**Problem details**
Work out how many lines below contain the word "This". Only the number is wanted.

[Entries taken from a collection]
--------------------------------
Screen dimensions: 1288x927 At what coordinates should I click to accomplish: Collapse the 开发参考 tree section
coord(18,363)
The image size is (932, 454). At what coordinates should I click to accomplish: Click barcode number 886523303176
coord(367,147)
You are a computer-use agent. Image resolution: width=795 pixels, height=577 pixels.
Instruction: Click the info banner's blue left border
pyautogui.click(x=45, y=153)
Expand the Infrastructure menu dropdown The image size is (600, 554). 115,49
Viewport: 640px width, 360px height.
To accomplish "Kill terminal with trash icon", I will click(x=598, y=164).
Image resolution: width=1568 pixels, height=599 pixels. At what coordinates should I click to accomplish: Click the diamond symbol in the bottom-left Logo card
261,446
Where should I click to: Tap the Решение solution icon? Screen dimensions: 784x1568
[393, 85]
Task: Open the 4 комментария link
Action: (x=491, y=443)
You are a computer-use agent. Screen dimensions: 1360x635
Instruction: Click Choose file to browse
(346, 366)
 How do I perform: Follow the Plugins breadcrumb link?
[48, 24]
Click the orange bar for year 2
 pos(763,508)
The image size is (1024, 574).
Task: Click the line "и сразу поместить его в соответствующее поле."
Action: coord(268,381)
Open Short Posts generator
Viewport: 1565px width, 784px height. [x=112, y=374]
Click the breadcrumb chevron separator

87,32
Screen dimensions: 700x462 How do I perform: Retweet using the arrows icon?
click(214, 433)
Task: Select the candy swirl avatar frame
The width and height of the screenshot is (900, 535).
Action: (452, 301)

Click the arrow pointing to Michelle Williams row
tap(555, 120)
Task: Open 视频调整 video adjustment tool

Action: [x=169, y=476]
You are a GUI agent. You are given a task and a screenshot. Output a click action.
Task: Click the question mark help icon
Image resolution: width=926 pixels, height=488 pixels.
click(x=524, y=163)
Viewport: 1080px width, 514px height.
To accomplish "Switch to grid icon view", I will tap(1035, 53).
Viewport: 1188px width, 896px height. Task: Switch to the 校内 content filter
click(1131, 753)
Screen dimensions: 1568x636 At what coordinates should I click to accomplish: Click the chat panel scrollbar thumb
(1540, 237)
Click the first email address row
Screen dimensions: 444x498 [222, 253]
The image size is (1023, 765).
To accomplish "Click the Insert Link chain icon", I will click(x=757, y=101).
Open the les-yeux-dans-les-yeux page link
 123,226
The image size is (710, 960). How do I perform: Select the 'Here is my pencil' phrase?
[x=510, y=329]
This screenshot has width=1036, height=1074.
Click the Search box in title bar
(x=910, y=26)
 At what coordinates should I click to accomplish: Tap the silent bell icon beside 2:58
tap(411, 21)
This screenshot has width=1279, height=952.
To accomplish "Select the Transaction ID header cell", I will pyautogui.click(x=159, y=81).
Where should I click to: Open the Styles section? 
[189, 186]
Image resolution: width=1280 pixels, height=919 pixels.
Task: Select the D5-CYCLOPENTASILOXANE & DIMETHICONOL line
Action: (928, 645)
--------------------------------
**Solution**
2